“We wouldn’t want you to go,” he answered, as he followed her into the hall. “Anyway, I’d want to keep you here.”

She did not appear to notice the change of pronoun, nor the fact that his voice had dropped on the last sentence. With her white dress sweeping spectrally before him he followed her into the dim parlor.

Something in the intimacy of the still, soft dusk, and the sudden wakening into imperious dominance of his feeling for her, made him move away from her and about the room. Through the open door of the dining-room he saw the white square of the table glimmering in the twilight, with one place set, the crumpled napkin on the cloth, the single wine glass, its lower half dark with wine, a scattering of crimson cherries dotting the glaze of a plate.

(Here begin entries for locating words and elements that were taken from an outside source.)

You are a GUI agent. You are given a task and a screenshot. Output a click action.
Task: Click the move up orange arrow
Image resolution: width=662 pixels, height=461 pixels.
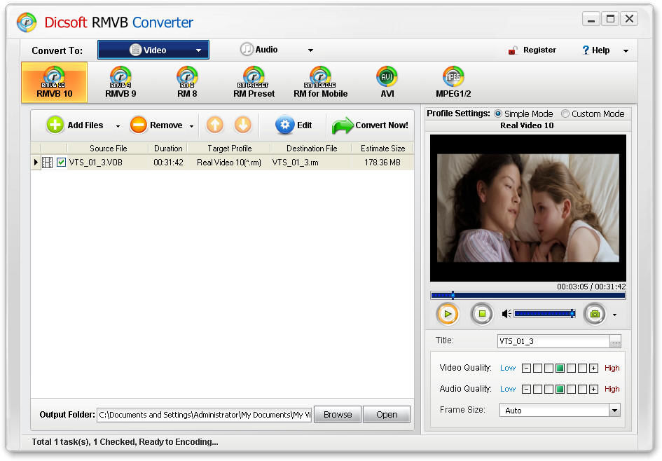215,125
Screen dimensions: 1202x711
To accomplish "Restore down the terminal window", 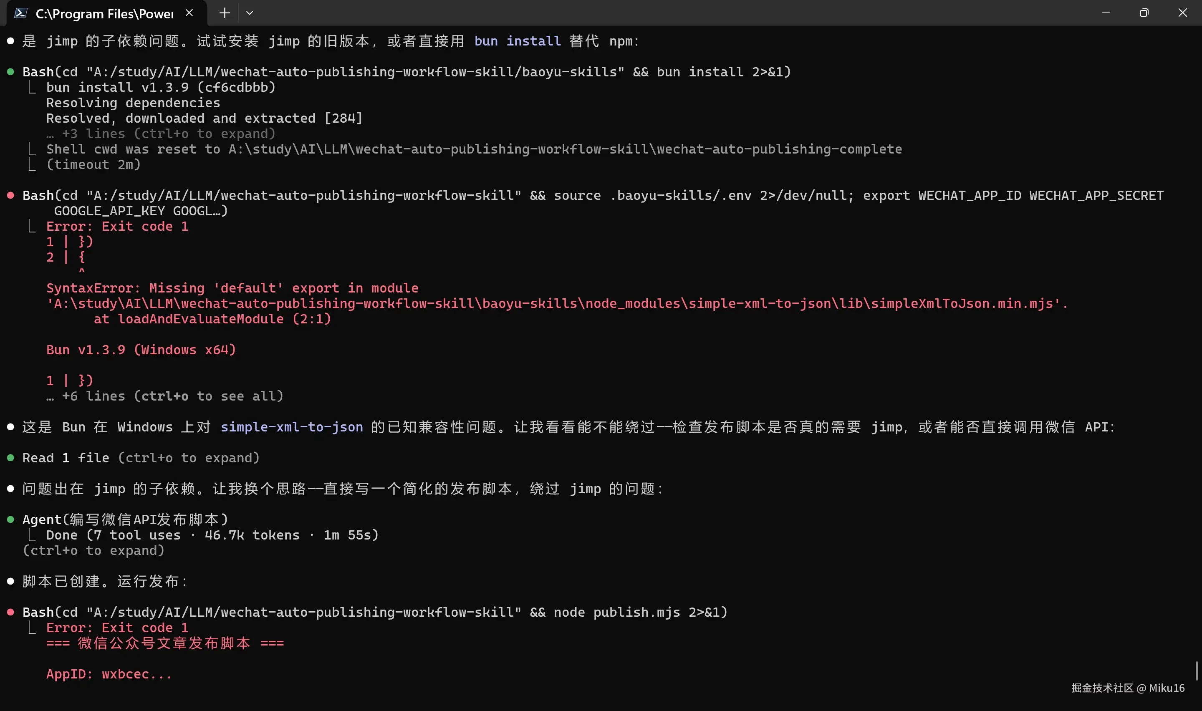I will [1144, 13].
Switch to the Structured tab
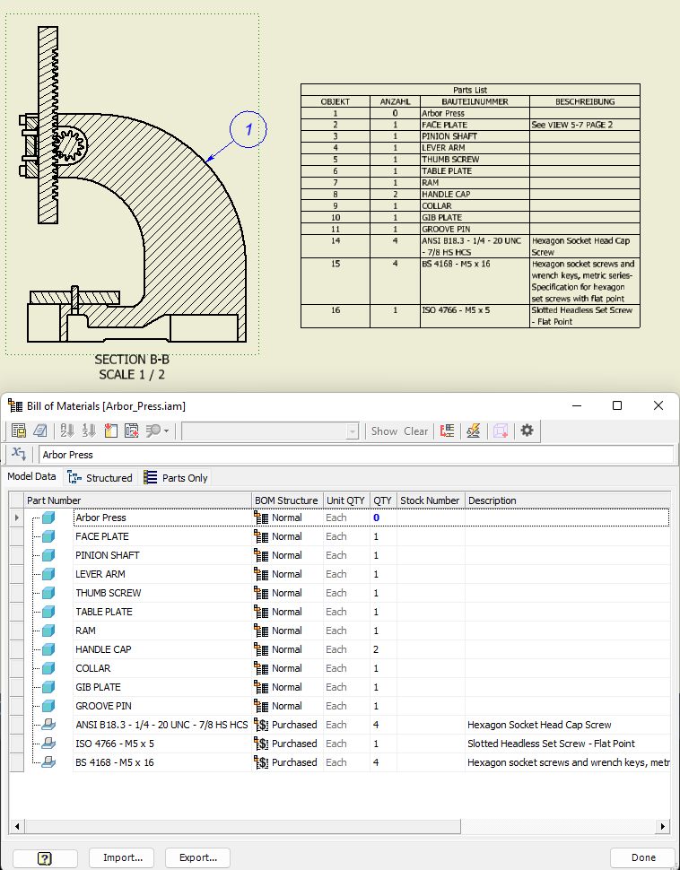Screen dimensions: 680x870 click(x=100, y=478)
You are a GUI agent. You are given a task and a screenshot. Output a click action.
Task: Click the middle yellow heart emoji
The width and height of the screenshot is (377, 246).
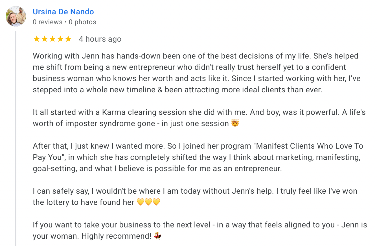tap(148, 202)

“Did you dine alone, too?” he asked.

“Yes, father’s dining in town to-night and you or Black Dan sent the Colonel into Empire till to-morrow.”

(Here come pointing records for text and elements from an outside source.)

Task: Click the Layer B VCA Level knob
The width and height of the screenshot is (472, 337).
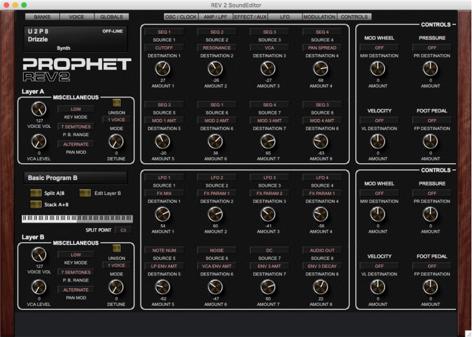Action: (38, 287)
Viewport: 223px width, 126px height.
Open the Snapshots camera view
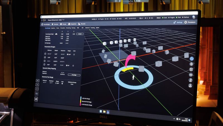(x=72, y=24)
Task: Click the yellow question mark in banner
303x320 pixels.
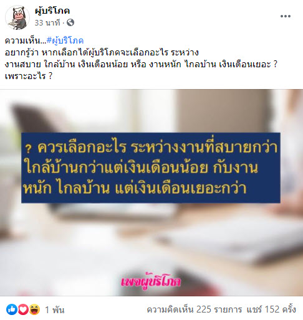Action: (29, 149)
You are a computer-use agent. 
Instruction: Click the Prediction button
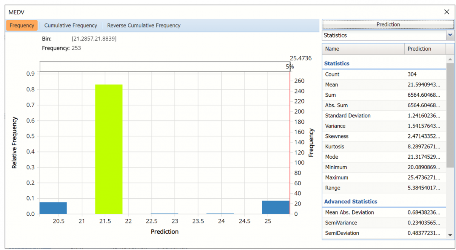tap(388, 24)
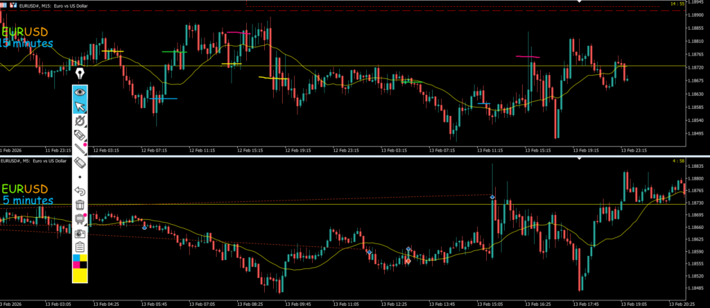The height and width of the screenshot is (308, 710).
Task: Click the trash bin clear icon
Action: click(x=80, y=205)
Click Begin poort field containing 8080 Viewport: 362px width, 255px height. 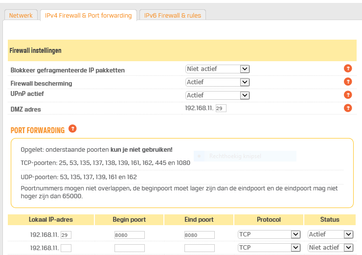tap(129, 235)
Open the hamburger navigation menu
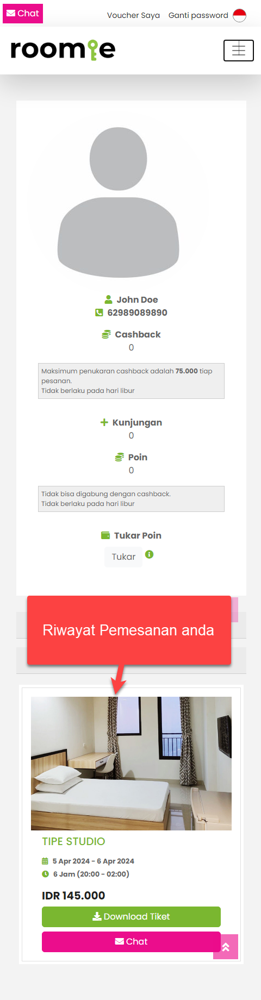 click(x=239, y=51)
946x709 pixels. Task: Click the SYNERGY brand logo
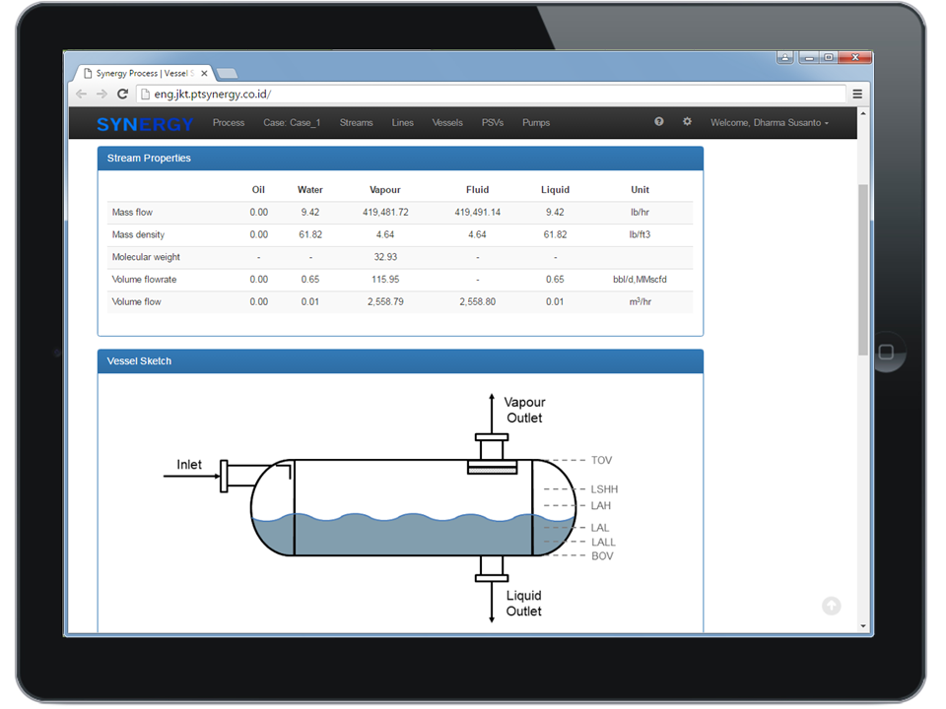145,124
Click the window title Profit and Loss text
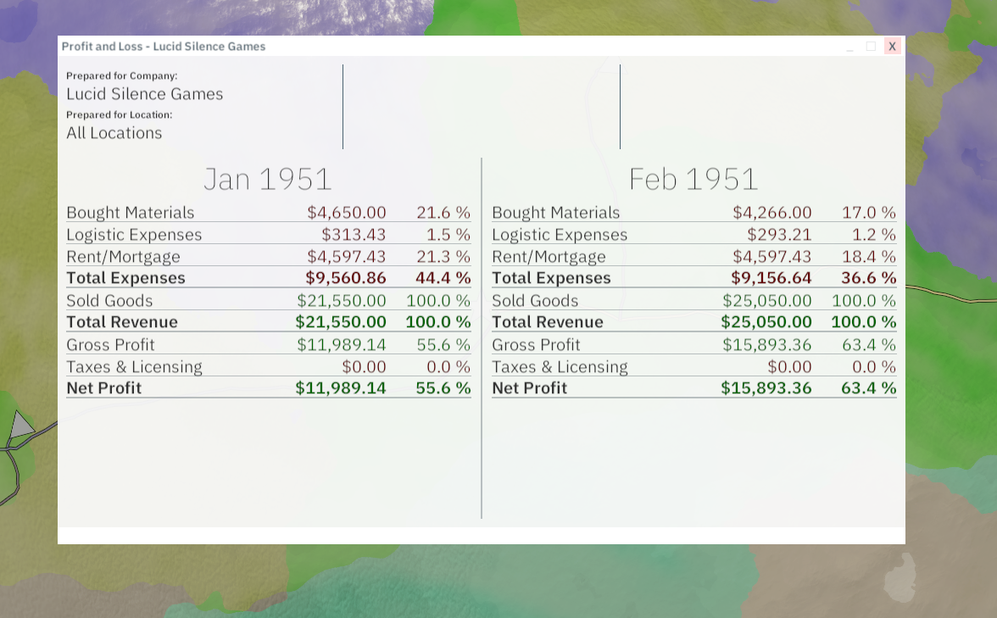This screenshot has width=997, height=618. pos(164,47)
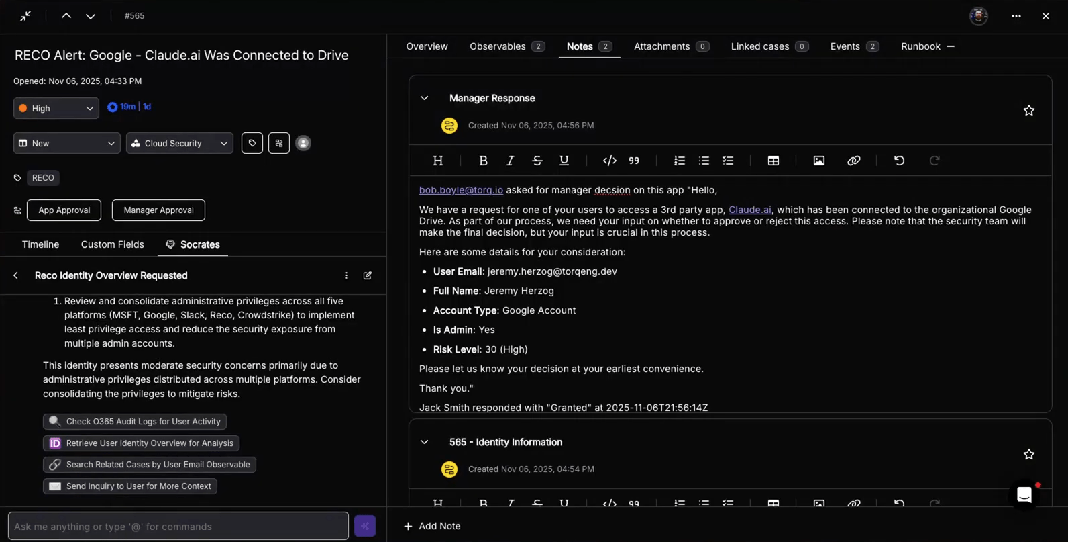Select Check O365 Audit Logs suggestion
This screenshot has height=542, width=1068.
pos(135,422)
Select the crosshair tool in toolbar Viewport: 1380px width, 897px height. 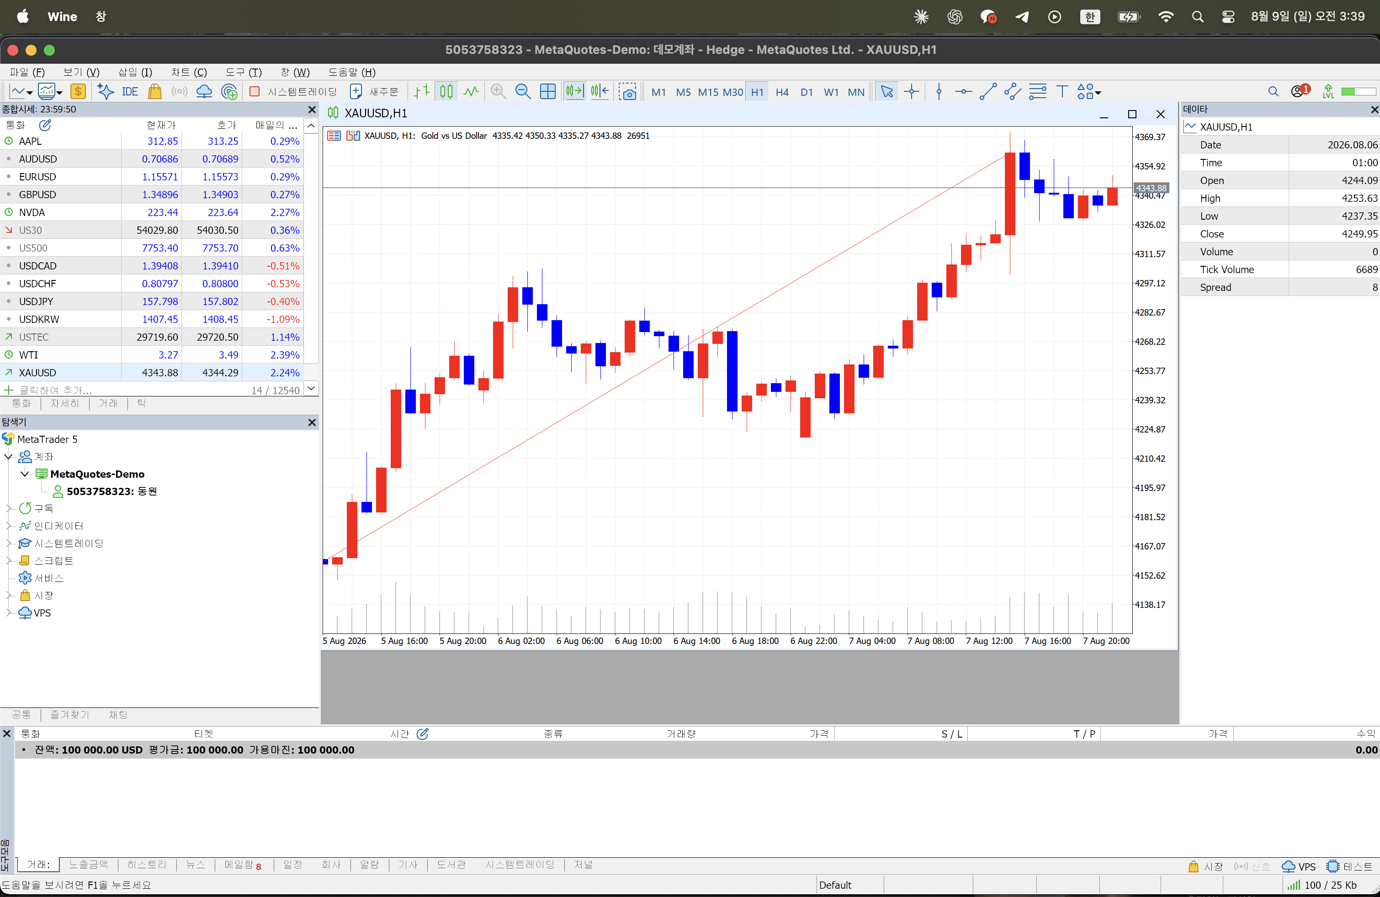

She looked round at him over her shoulder, the lighted match in her hand sending a glow over her face, which was half-plaintive, half-laughing.

“It’s very mean of you to send the Colonel away on nights when he dines with me.”

“Well, honestly, I never thought about it,” stammered Rion, trying to look contrite, but glad in his heart that the Colonel was, for this evening at least, well out of the way. “And, anyway, it was Dan who sent him. He thinks there are certain things nobody can do as well as Parrish.”

“Of course he’s right about that,” she answered. “But he ought to remember that one of the things the Colonel does best is to be company for me.”

The gas was lit and she was adjusting the shade of a lamp on a side table. As she spoke she looked over the bright chimney at him, with the smile that held in it so much of melancholy.